Based on the analysis of the test results in fig. 6-10, two sample pretreatment methods were compared, namely: the method is characterized in that the pretreatment composition of the whole sugar chain protein is compared with the pretreatment of the same sample by respectively using the pretreatment composition of the N-glycosylated protein, the pretreatment composition of the fucosylated protein and the pretreatment composition of the O-glycosylated protein, the mass spectrum detection is directly carried out on the sample collected by the pretreatment, the mass spectrum detection result of the specific sugar chain structure abnormal protein in the sample is analyzed, the consistency of the detection result is good, and the detection results are better, wherein the detection results are R of an AFP-L3 positive serum sample, an IgG0 positive serum sample, an IgA1 positive serum sample and an HCG positive serum sample2Respectively as follows: 0.9958, 0.9938, 0.9893, 0.9921; the mass spectrum detection results of the two pretreatment methods of the normal and healthy human sample have no correlation, but all the detection results are in a baseline range (the signal intensity is not more than 1000).
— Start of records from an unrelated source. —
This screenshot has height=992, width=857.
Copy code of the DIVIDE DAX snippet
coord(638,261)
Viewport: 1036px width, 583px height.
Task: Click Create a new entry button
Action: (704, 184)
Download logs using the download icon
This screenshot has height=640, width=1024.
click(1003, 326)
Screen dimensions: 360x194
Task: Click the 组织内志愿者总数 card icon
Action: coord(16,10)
The same conclusion can be reached by replacing the serum sample with a plasma sample of the same origin.
Therefore, the pretreatment of the specific sugar chain structural abnormal protein corresponding to different disease diagnoses by applying the invention, and the pretreatment composition and the pretreatment method of the sugar chain structural abnormal protein corresponding to different types can achieve the same pretreatment effect and mass spectrometry detection and analysis method.
While the foregoing specification illustrates and describes the preferred embodiments of this invention, it is to be understood that the invention is not limited to the forms disclosed herein, but is not intended to be exhaustive or to limit the invention to other embodiments, and to various other combinations, modifications, and environments and may be modified within the scope of the inventive concept as described herein by the teachings or the skill or knowledge of the relevant art. And that modifications and variations may be effected by those skilled in the art without departing from the spirit and scope of the invention as defined by the appended claims.